*** Records for this task ***

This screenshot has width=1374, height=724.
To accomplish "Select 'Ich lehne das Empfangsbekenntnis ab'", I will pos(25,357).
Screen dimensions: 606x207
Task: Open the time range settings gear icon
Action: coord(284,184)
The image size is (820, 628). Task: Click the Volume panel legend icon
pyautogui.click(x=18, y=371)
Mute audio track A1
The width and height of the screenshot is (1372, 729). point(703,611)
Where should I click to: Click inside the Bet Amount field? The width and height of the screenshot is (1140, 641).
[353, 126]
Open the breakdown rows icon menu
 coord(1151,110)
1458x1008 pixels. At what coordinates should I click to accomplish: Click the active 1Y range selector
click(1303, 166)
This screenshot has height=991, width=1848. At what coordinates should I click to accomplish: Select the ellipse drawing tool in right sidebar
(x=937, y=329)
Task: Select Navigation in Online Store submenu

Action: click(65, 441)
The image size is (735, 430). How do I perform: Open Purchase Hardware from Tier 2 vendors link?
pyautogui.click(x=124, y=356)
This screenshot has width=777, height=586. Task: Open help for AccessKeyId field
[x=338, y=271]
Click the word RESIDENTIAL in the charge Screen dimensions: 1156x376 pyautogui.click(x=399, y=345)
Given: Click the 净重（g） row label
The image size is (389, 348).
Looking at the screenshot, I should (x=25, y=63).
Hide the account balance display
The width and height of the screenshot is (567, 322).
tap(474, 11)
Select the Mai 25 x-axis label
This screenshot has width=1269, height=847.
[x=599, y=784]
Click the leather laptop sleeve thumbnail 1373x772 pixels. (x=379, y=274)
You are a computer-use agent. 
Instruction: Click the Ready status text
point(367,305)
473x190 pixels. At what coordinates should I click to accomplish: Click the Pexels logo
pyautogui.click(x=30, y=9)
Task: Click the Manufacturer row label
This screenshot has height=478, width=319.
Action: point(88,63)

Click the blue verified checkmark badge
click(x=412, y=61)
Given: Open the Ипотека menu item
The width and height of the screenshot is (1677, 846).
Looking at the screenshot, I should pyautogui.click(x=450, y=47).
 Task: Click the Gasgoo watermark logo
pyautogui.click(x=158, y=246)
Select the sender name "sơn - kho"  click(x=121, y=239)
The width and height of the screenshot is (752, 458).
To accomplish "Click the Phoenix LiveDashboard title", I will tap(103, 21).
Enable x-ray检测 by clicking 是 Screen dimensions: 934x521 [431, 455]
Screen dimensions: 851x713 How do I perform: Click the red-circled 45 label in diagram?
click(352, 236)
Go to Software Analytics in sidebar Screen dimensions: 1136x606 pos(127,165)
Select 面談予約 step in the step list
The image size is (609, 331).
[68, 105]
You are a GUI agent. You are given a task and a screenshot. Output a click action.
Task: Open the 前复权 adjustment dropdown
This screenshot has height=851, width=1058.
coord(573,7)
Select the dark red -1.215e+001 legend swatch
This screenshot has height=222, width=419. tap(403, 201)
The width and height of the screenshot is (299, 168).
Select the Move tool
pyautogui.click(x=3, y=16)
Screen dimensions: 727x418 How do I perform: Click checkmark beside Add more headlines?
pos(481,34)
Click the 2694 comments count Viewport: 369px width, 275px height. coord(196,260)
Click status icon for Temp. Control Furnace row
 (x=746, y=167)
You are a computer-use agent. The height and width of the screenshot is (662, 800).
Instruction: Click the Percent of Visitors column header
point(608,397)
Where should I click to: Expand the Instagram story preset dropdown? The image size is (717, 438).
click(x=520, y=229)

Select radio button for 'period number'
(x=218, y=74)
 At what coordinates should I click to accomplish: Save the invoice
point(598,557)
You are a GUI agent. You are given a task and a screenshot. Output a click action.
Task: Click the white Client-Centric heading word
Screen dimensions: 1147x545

***

Requirement: Only the lines above from the one with "This screenshot has height=478, width=319." up to and including the one with "The width and height of the screenshot is (752, 458)." should be repeated, exactly as written.

Exercise answer:
This screenshot has height=478, width=319.
Action: point(88,63)

Click the blue verified checkmark badge
click(x=412, y=61)
Given: Open the Ипотека menu item
The width and height of the screenshot is (1677, 846).
Looking at the screenshot, I should pyautogui.click(x=450, y=47).
 Task: Click the Gasgoo watermark logo
pyautogui.click(x=158, y=246)
Select the sender name "sơn - kho"  click(x=121, y=239)
The width and height of the screenshot is (752, 458).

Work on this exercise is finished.